## EXERCISE INSTRUCTIONS:
Show, from the entries below, every line in which "computer" appears.
### SUPPLIED DATA ###
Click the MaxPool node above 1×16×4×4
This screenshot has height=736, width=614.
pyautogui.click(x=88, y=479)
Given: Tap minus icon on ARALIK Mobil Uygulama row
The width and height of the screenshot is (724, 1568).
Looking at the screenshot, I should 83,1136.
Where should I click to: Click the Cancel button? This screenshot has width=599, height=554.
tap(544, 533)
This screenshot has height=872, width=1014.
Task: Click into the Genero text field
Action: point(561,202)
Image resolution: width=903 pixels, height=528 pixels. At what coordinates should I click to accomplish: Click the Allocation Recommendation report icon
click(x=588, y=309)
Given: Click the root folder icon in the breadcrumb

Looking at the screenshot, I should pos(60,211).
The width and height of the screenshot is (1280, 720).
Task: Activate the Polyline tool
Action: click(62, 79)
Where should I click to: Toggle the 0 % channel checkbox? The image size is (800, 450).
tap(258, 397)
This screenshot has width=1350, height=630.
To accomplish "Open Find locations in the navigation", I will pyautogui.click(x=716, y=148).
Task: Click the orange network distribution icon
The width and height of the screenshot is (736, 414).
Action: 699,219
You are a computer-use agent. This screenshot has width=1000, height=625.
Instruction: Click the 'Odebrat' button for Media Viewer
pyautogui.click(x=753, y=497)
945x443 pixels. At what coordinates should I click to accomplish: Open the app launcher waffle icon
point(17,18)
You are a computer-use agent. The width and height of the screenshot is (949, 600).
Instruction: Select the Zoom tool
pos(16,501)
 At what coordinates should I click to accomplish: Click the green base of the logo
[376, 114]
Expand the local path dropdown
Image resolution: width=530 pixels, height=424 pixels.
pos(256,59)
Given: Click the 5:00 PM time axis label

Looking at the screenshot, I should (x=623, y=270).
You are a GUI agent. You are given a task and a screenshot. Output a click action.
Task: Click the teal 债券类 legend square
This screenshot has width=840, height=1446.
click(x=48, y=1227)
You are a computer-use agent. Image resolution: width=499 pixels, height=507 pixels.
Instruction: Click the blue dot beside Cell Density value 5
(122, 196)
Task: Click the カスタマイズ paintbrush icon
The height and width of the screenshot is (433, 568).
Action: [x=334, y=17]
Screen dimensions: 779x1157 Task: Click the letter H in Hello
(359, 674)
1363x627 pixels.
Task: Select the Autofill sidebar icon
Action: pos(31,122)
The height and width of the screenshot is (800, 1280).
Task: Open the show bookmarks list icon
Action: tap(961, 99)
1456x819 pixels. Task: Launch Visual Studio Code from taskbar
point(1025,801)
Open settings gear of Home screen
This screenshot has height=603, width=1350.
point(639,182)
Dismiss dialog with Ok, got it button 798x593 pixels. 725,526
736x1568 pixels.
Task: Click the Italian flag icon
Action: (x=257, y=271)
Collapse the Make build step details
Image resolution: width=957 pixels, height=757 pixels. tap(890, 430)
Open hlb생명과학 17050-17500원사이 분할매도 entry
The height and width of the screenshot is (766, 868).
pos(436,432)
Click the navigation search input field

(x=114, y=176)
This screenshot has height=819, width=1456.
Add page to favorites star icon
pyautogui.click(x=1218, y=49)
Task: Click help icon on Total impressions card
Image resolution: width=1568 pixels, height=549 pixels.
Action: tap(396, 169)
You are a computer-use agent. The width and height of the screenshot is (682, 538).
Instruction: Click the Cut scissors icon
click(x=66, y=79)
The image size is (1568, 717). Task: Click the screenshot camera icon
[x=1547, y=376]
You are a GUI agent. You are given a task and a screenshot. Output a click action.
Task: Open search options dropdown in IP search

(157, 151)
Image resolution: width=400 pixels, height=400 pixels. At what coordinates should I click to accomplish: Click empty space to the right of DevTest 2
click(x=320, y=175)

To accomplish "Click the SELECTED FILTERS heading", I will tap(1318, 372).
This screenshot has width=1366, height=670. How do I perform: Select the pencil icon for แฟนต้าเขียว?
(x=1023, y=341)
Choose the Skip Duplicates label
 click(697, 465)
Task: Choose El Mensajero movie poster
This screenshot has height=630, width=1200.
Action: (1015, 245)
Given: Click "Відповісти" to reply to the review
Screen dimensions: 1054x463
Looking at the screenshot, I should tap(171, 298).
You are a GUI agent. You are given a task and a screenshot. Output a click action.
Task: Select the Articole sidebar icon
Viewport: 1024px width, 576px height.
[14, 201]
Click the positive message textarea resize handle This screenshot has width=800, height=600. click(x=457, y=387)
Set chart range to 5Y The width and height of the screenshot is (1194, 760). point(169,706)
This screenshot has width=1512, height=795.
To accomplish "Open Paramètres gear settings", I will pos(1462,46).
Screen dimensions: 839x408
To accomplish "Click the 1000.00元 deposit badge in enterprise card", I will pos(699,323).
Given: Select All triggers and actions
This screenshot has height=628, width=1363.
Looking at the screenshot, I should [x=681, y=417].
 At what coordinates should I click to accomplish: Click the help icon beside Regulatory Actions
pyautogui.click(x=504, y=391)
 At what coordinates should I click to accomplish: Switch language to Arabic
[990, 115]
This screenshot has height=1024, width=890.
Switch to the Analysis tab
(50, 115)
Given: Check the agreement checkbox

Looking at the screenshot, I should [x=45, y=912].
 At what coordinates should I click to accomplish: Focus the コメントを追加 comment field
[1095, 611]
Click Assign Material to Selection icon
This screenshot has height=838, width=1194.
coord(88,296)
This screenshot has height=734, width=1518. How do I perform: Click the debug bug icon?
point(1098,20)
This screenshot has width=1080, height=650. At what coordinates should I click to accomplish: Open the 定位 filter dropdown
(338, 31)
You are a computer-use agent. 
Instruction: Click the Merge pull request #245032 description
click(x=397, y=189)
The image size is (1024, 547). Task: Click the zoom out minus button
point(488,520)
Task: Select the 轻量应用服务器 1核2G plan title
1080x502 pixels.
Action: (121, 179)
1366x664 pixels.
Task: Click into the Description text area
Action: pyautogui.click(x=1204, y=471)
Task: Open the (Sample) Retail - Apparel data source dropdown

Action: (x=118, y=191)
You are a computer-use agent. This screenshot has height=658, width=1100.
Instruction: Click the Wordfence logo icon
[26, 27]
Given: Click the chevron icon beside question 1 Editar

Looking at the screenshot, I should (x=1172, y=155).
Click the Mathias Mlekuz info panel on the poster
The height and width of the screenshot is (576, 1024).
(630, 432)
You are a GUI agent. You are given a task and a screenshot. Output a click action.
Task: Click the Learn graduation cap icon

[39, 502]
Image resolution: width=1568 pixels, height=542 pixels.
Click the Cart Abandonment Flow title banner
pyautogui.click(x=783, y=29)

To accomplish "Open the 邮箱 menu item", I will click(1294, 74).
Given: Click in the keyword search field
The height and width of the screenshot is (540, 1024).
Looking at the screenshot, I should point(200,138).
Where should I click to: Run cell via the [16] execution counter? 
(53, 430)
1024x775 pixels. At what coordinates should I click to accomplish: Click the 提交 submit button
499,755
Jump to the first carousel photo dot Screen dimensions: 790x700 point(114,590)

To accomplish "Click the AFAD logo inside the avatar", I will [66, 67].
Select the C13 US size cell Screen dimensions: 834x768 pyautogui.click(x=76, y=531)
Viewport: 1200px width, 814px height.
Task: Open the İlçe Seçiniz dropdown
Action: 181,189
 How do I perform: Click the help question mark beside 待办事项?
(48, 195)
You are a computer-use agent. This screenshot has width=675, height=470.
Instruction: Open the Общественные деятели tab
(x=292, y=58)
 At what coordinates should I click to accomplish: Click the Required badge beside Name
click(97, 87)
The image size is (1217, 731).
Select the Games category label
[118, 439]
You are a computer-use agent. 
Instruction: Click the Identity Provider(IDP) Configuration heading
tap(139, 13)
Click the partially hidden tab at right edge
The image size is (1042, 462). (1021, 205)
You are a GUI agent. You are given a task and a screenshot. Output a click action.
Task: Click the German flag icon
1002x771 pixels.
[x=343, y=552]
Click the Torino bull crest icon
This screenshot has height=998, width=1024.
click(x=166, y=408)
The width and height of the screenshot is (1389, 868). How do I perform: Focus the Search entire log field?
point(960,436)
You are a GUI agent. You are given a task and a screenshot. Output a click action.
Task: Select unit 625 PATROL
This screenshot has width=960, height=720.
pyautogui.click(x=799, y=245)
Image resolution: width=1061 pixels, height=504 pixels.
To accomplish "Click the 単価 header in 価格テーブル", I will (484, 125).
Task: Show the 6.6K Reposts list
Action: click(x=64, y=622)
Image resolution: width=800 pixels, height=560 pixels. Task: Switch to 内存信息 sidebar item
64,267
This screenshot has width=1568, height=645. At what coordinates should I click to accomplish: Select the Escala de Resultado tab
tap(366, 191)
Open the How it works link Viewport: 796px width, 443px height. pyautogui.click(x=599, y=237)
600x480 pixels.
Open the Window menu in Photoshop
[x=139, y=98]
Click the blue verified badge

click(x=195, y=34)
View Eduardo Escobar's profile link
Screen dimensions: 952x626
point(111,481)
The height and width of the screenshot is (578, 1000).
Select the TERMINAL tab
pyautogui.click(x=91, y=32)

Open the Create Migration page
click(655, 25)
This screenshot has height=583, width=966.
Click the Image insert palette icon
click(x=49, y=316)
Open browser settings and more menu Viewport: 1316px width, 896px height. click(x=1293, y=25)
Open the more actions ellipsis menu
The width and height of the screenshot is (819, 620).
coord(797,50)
###
## ANSWER TO THIS EXERCISE:
You are a computer-use agent. This screenshot has width=1000, height=625.
You are a computer-use agent. The width and height of the screenshot is (949, 600).
You are a computer-use agent. Image resolution: width=499 pixels, height=507 pixels.
You are a computer-use agent. The width and height of the screenshot is (682, 538).
You are a computer-use agent. 
You are a computer-use agent. This screenshot has height=658, width=1100.
You are a computer-use agent. This screenshot has width=675, height=470.
You are a computer-use agent. 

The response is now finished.